### Potongan Dokumen
▼

Mohon tunggu...
Agung Han
Agung Han Mohon Tunggu... Wiraswasta - Blogger Biasa

Part of #Commate'22-23 - KCI | Kompasianer of The Year 2019 | Fruitaholic oTY'18 | Wings Journalys Award' 16 | agungatv@gmail.com

Selanjutnya

Tutup

Tradisi Pilihan

Memaknai Mudik a la Perantau Lawas

7 Mei 2022   13:13 Diperbarui: 7 Mei 2022   13:17 520
+
Laporkan Konten
Laporkan Akun
Kompasiana adalah platform blog. Konten ini menjadi tanggung jawab bloger dan tidak mewakili pandangan redaksi Kompas.

Kompasianer yang seangkatan saya, (rata-rata) mulai merantau direntang tahun 90-an. Kalau diitung-itung, kita melewati hidup lebih banyak di tanah rantau ketimbang di desa kelahiran.  Kebanyakan anak kampung saya kala itu, merantau selepas SMA (umur 18 tahun-an).  Saya sendiri, terhitung sekira tiga dasawarsa merantau.

Dan masih jelas terekam, bagaimana campur aduknya perasaan di awal hengkang dari rumah. Langkah ini terasa begitu berat, dibayang-bayangi kekhawatiran yang belum tentu kejadian Sepanjang perjalanan menuju Jogja (kota pertama merantau), perasaan ini diliputi kegalauan yang sangat.

▲

### Soal Singkat 1
Bagaimana terjemahan bahasa Inggris untuk kalimat "Kebanyakan anak kampung saya kala itu, merantau selepas SMA (umur 18 tahun-an)." dari potongan dokumen tentang mudik?
### Soal Singkat 2
Dalam potongan dokumen tentang mudik, kota apa yang menjadi kota pertama penulis merantau?
Materi ini terpisah dan tidak berkaitan dengan potongan dokumen.

### Materi yang Disediakan
▼

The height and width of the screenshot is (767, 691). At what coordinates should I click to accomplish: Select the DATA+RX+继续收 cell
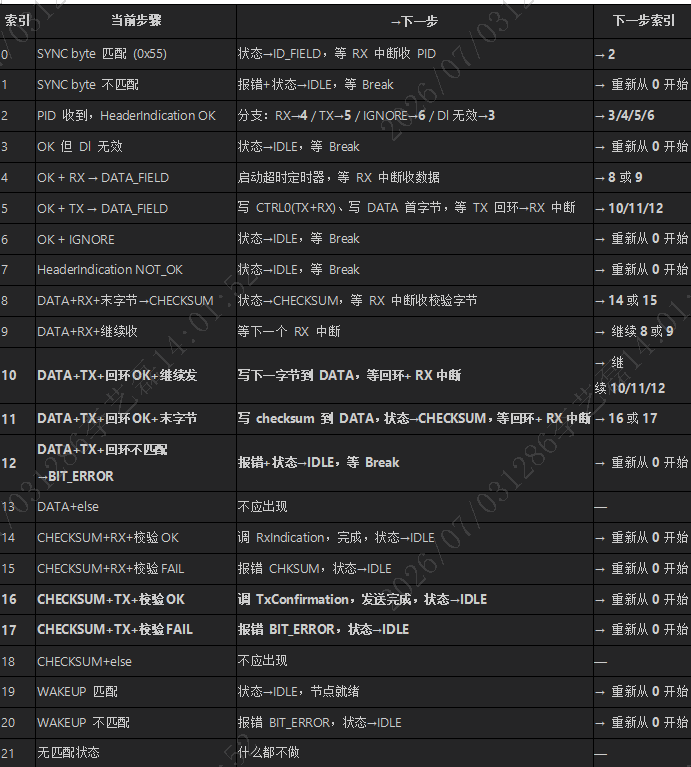136,332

▲

### Jawaban Tertulis 1
Most of the young people from my village back then left home to make a living elsewhere after high school (around 18 years old).

### Jawaban Tertulis 2
Jogja.